What is expected
Rewrite the lines below, changing "computer-use agent" to "desktop assistant" everywhere and leaving everything else as it is. Omit the pictures from your answer.

─── Information provided

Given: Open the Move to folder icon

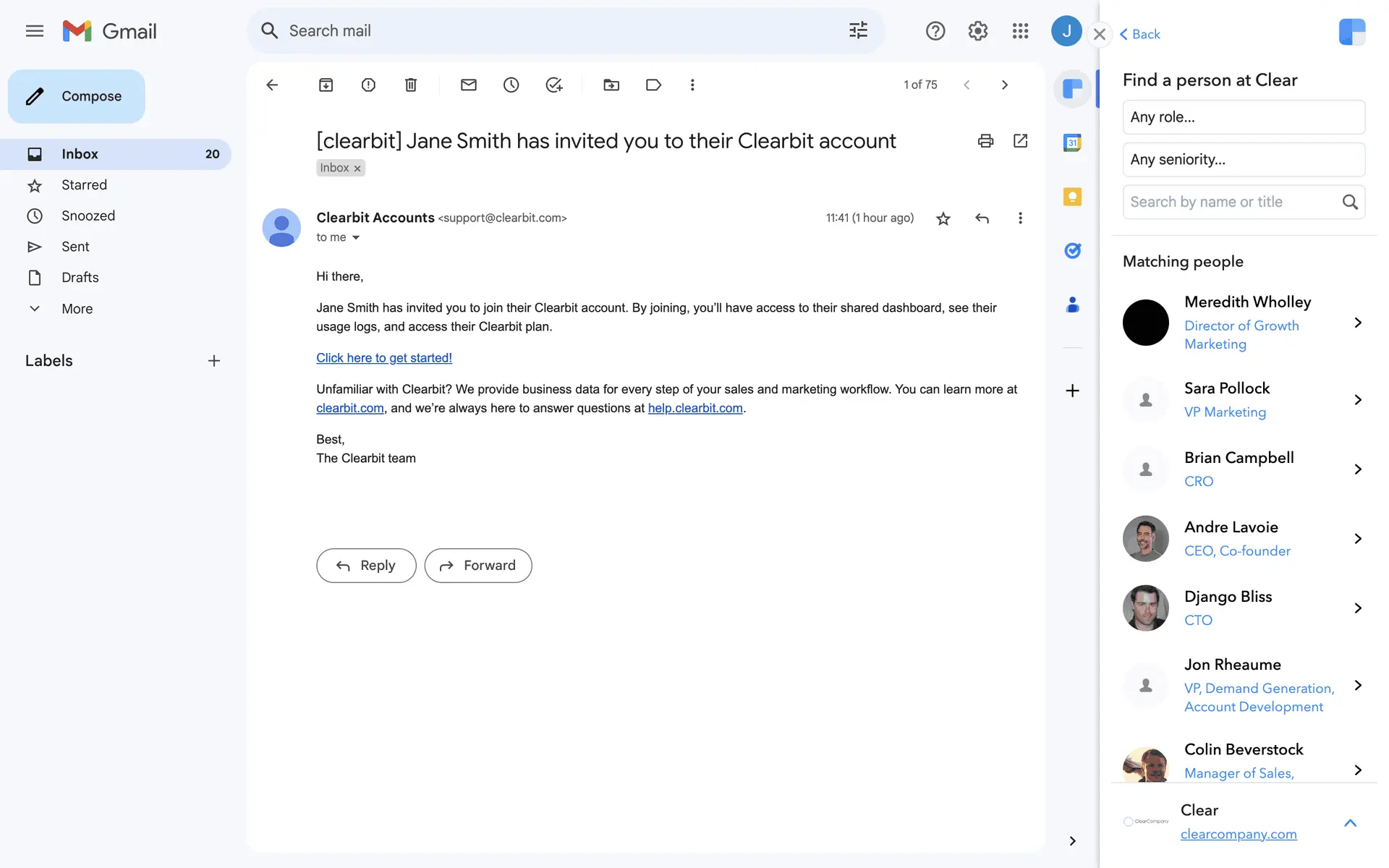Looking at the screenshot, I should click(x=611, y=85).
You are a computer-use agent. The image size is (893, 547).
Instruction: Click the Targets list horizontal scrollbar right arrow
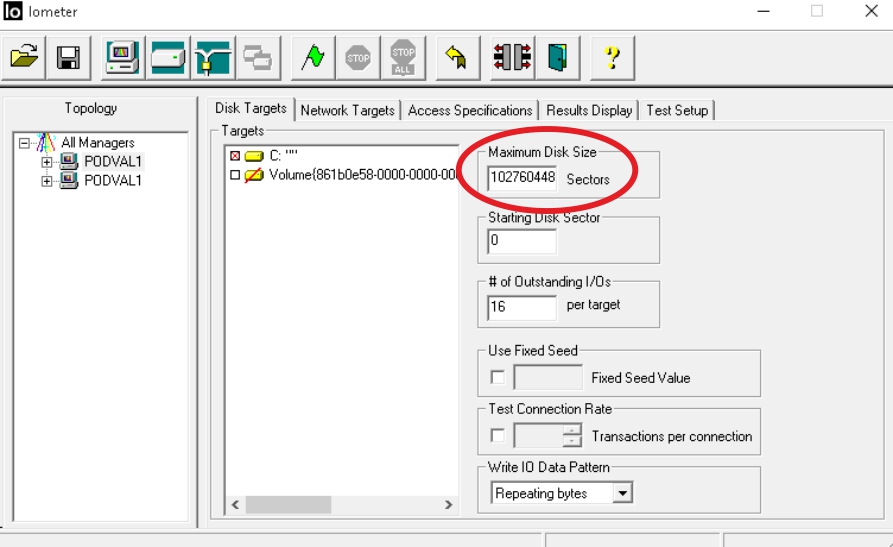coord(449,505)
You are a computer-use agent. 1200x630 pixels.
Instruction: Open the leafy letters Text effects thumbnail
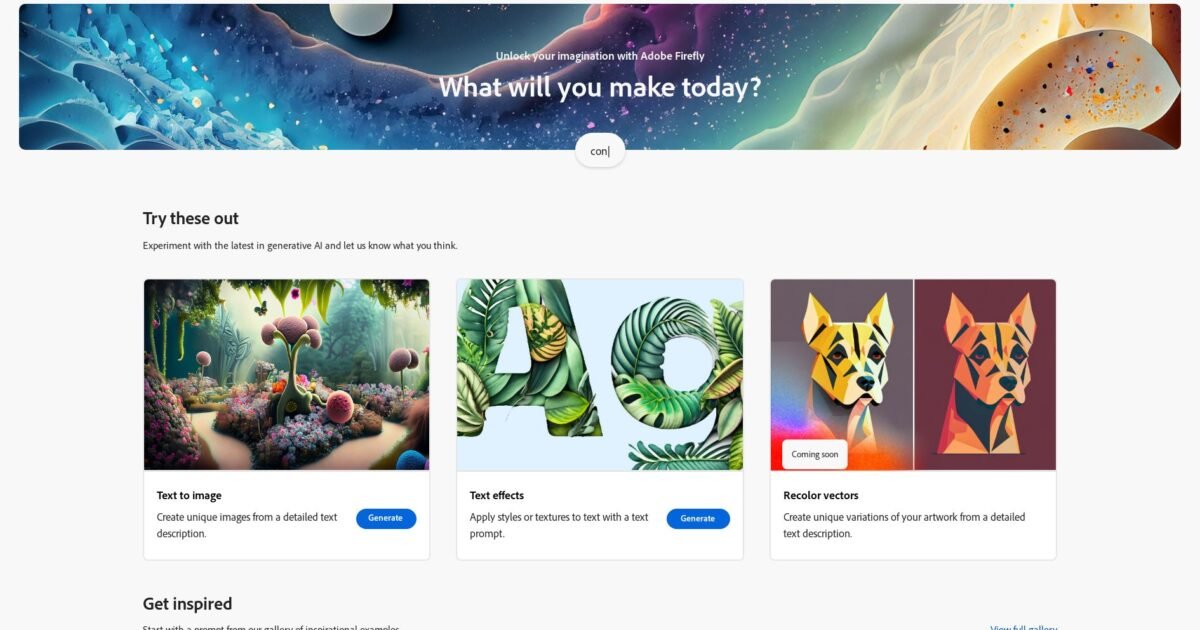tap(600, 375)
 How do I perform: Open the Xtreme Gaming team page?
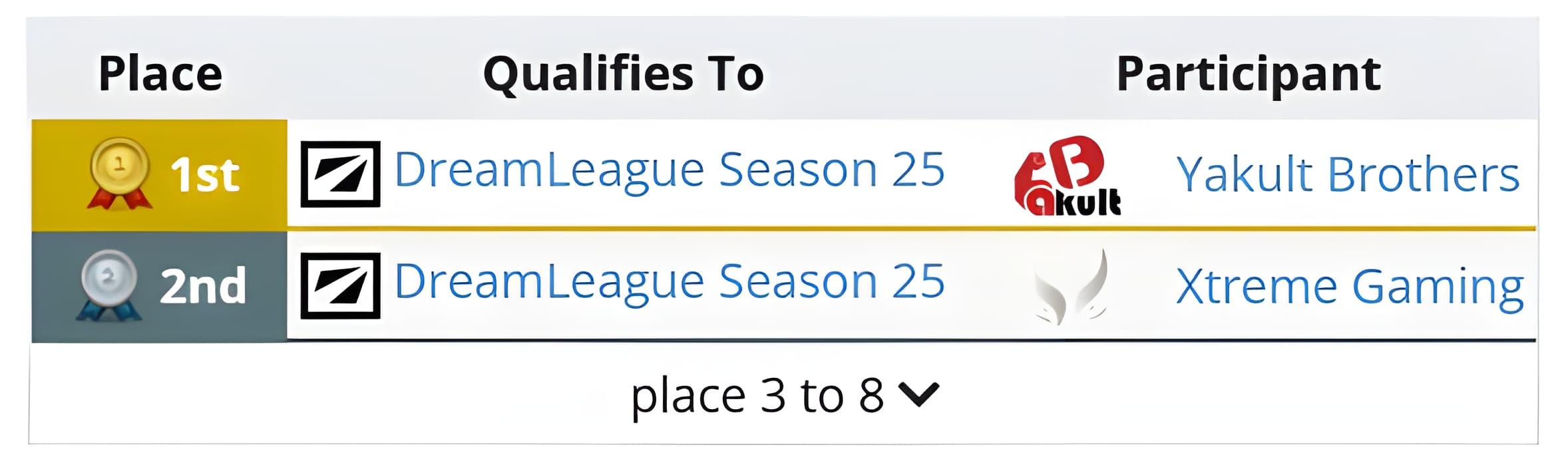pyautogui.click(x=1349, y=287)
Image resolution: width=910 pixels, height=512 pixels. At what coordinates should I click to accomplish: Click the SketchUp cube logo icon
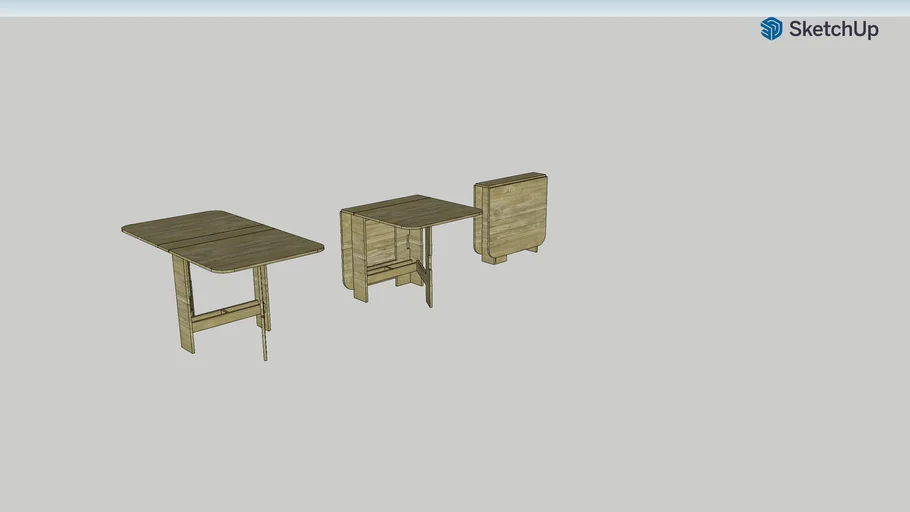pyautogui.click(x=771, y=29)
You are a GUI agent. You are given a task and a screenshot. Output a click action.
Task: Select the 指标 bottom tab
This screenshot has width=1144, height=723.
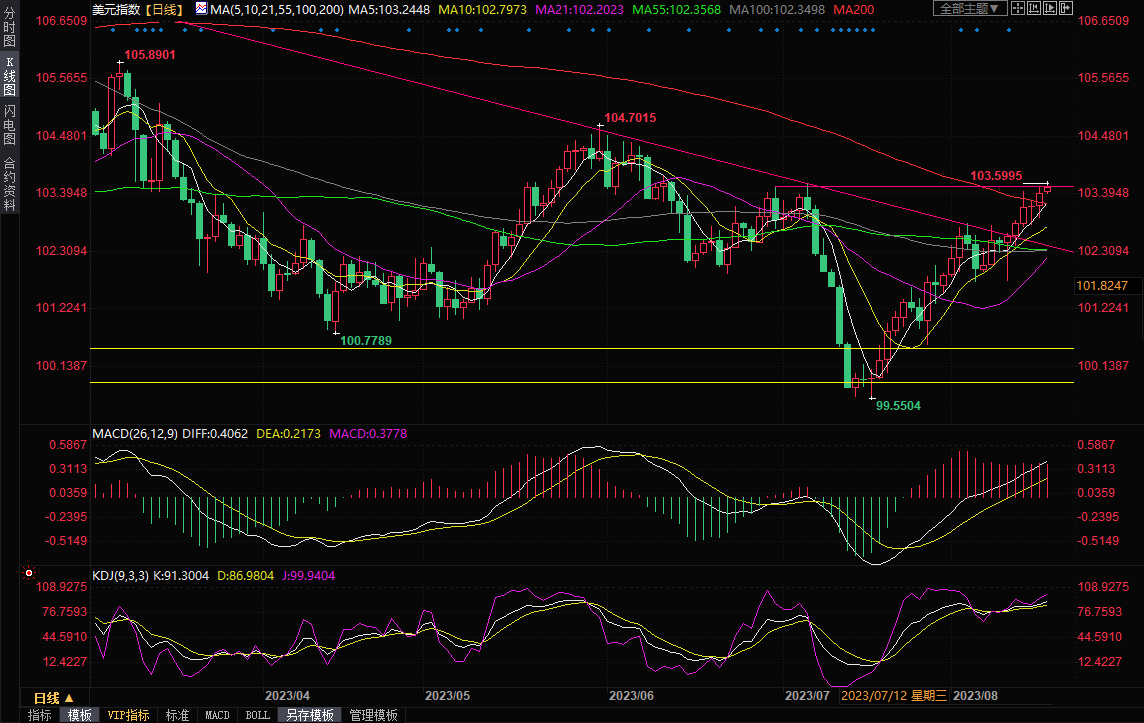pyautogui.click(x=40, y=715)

──────

Correct response
Given: Open the Move to folder icon

Looking at the screenshot, I should click(x=611, y=85).
You are a desktop assistant. The image size is (893, 547).
Instruction: Click the Targets list horizontal scrollbar right arrow
coord(449,505)
You are a desktop assistant. 1200x630 pixels.
Instruction: Open the leafy letters Text effects thumbnail
tap(600, 375)
 How do I perform: Open the Xtreme Gaming team page?
pyautogui.click(x=1349, y=287)
Image resolution: width=910 pixels, height=512 pixels. At what coordinates should I click to accomplish: Click the SketchUp cube logo icon
pyautogui.click(x=771, y=29)
You are a GUI agent. You are given a task and a screenshot. Output a click action.
Task: Select the 指标 bottom tab
This screenshot has width=1144, height=723.
pyautogui.click(x=40, y=715)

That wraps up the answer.